The selection of a new district attorney in Philadelphia — albeit an interim DA who will serve until the end of 2017, when the winner of the November election (in which Democrat Lawrence Krasner is heavily favored) starts a four-year term — should be a cause for celebration. It's the next big step for moving past the era of disgraced ex-DA Seth Williams, who pleaded guilty last month to selling out his office. In a perfect world, the interim DA will serve as a bridge between finally putting the dim past of the office in the rear view era and a bold new age of reform, which is coming under either Krasner or, to a lesser extent, underdog GOP rival Beth Grossman.
But this is Philadelphia, and we have a long history of snatching defeat from the jaws of victory (and not just in sports.) It doesn't help matters that — in classic Philly fashion — the process for picking Williams' successor on Thursday is about as undemocratic as it gets. The interim DA will be picked by 88 judges, barely accountable to the public, who will hold multiple ballots until one of the 14 interested candidates gets a majority. The system for electing a new Pope feels more transparent — at least they pump out that cool white smoke.
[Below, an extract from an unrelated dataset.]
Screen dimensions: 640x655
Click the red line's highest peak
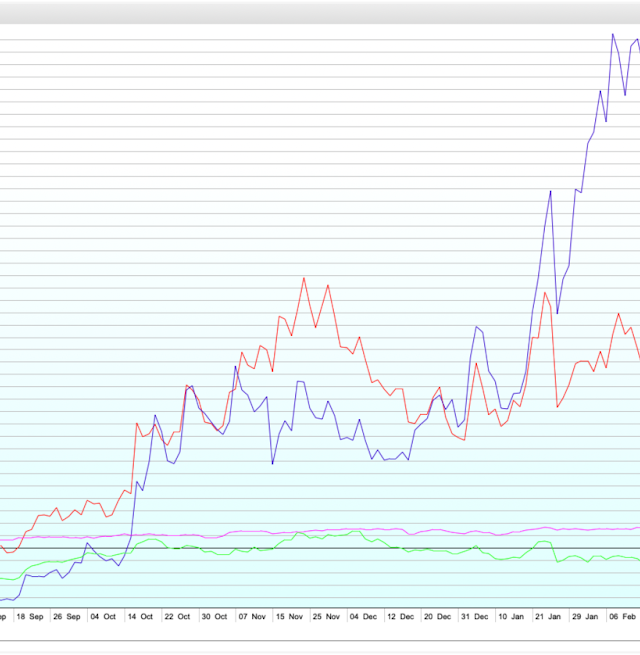tap(304, 277)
But here's two important things to know going into the vote later this week.
- Under no circumstances — let me repeat that in big annoying capital letters…NO CIRCUMSTANCES — can the job go to the former district attorney who has tossed her hat into the ring, Lynne Abraham. Honestly, I'd rather see a return of the grifter Williams than a throwback Thursday for the bad old days of Abraham, whose zeal for the death penalty, decimation of Philadelphia neighborhoods through mass incarceration policies, and role in wrongly convicting some city residents of murder makes her completely unsuitable. Here's what I wrote about Abraham's DA politicking earlier this year:
[Abraham ran an] an office that relied in too many big cases on questionable high-pressure police confessions and hardball witness coercion, that pursued the death penalty with draconian glee, and made Philly a mass incarceration capital of the world.
Last year, a report by the Harvard Law School's Fair Punishment Project lambasted Abraham as one of America's "five deadliest DAs" who, collectively, have been responsible for one out of every seven people still on death row in America. It argues that the 108 death sentences won by Abraham — who branded herself famously as "One Tough Cookie" — are a grim example of "personality-driven capital sentencing." A top assistant who tried many of those cases, the late Roger King, had plastered his wall with pictures from the capital cases he'd prosecuted, with a circle-slash around the face of suspects and "death" written on every one.